A Reading, dans la prison d'Oscar Wilde, une exposition glaçante sur l'isolement

Elle a brisé Oscar Wilde qui y a croupi pendant deux ans: 120 ans plus tard, la prison de Reading accueille à nouveau les oeuvres de l’écrivain irlandais pour une exposition glaçante sur le thème de l’isolement. Au côté des écrits d’Oscar Wilde, une série d’artistes, du réalisateur et artiste contemporain Steve McQueen à l’artiste indépendant chinois Ai Weiwei, ont investi les lieux dans le cadre de cette exposition intitulée “Inside” et visible du dimanche 4 septembre au 30 octobre. Il aurait été difficile de trouver mieux comme endroit que ce pénitencier lugubre de l’ère victorienne, situé à 50 km à l’ouest de Londres, pour évoquer la séparation, la privation et le désespoir.
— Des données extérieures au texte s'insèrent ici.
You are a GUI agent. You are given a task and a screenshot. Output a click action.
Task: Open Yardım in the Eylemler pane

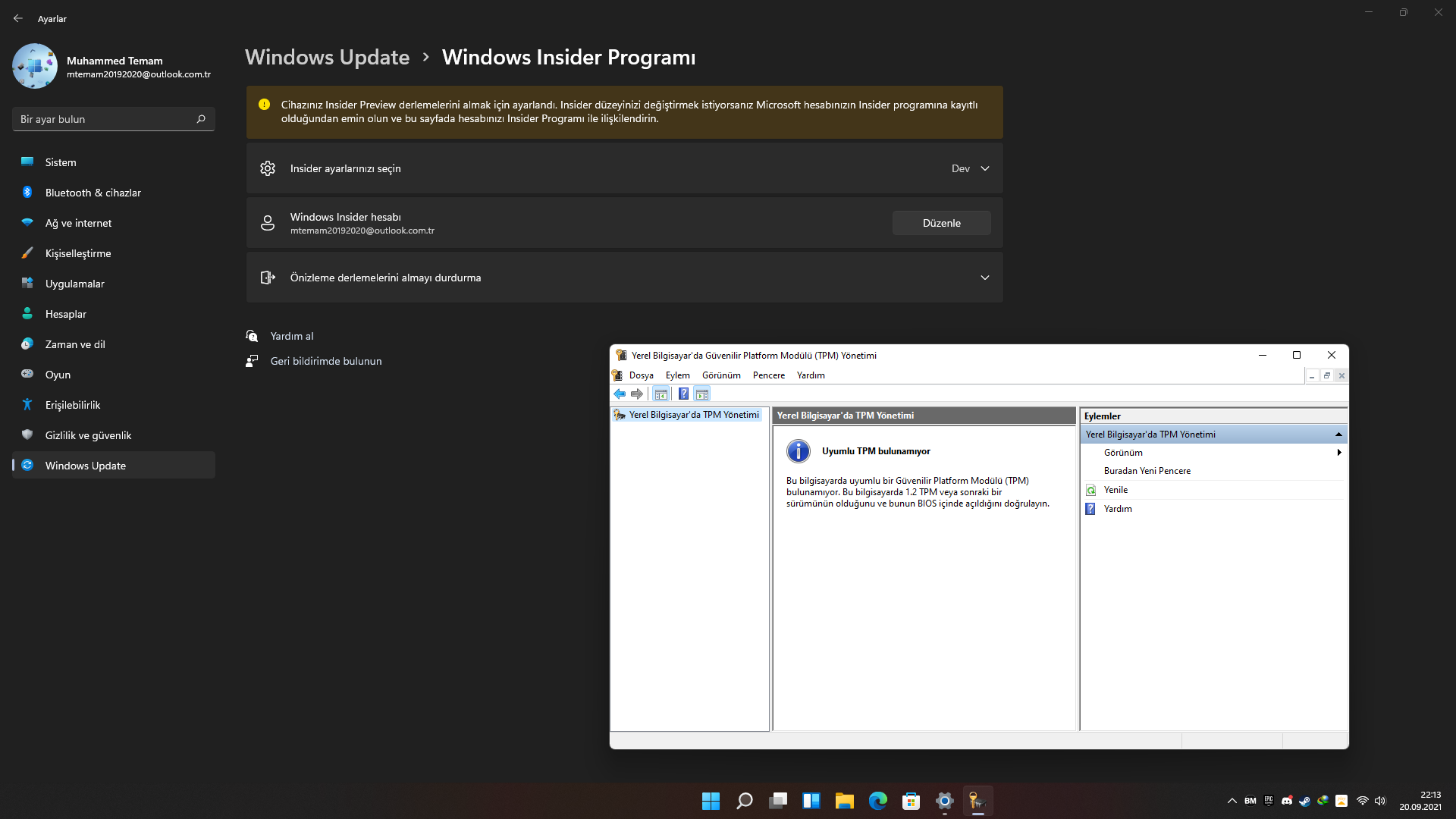pos(1118,509)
La prison de Reading, accessible pour la première fois au grand public, est fermée depuis trois ans. Mais les barbelés sont toujours déployés sur les murs et les minuscules geôles inaugurées en 1844 continuent à faire froid dans le dos. C’est ici qu’Oscar Wilde a passé entre 1895 et 1897 deux années misérables. Condamné aux travaux forcés pour homosexualité, alors qu’il était au sommet de sa gloire, il y a vécu en isolation 23 heures sur 24, croupissant dans sa cellule avec interdiction de parler à quiconque. “En 1895, il était l’une des plus grandes célébrités de son époque. Ses pièces se jouaient dans le West End, il menait une vie sociale trépidante et trois mois plus tard il s’est retrouvé ici, soumis à un régime punitif et brutal. Pour un habitué des salons londoniens et parisiens, c’était intenable”, explique à l’AFP James Lingwood, co-directeur d’Artangel qui organise l’exposition.

-‘La prison l’a aussi révélé’-
Oscar Wilde ne s’est effectivement jamais remis de son séjour à “Reading Gaol”. Trois ans seulement après sa libération, il est mort en exil à Paris, dans la solitude et la misère, à l’âge de 46 ans. “Cet endroit l’a brisé mais quelque part il l’a aussi révélé”, estime James Lingwood. Car il lui a inspiré son ultime poème, “La Ballade de la geôle de Reading”, qui est “l’un des plus grands textes sur l’univers carcéral jamais écrits”, selon le responsable d’Artangel. Ainsi qu’une longue lettre au titre noir et évocateur, “De Profundis”, adressée à son jeune amant Lord Alfred Douglas, qu’Oscar Wilde a rédigée en trois mois dans sa cellule début 1897.

Cette lettre, longue de 55.000 mots sera lue chaque dimanche de septembre et d’octobre par des artistes comme la rockeuse Patti Smith, l’acteur Ralph Fiennes ou le romancier Colm Toibin, dans la chapelle de la prison. L’exercice dure quatre heures et demie pendant lesquelles on pourra admirer la porte en bois de la cellule d’Oscar Wilde revisitée par le plasticien français Jean-Michel Pancin. L’exposition se décline surtout à l’intérieur de plusieurs dizaines de cellules où on retrouve les oeuvres, les toiles ou les écrits de plusieurs artistes et écrivains contemporains.

-Lettres de séparation-
Neuf d’entre eux ont rédigé une lettre sur le thème de la séparation avec un être cher. Parmi eux, l’artiste chinois Ai Weiwei et l’écrivain nord-irlandais Danny Morrison parlent en connaissance de cause après avoir connu la prison. Dans d’autres cellules, on peut découvrir les travaux de Steve McQueen, Wolfgang Tillmans ou Robert Gober. “Presque tous les artistes qu’on a contactés pour participer au projet ont été séduits par l’idée, souligne James Lingwood. En partie pour honorer la mémoire d’Oscar Wilde et la terrible épreuve qu’il a vécue ici. Mais aussi pour célébrer la manière avec laquelle il a su transformer cette funeste expérience en quelque chose qui résonne avec toujours autant de force aujourd’hui.”

L’avenir de la prison elle-même, classée aux monuments historiques, reste incertain, alors que les promoteurs immobiliers lorgnent sur le potentiel économique des lieux, en plein centre-ville. En attendant, l’endroit continue à distiller une impression de confinement et d’oppression qui correspond parfaitement à l’ordre du jour et permet de redécouvrir Oscar Wilde dans son contexte le plus sombre et le plus déprimant.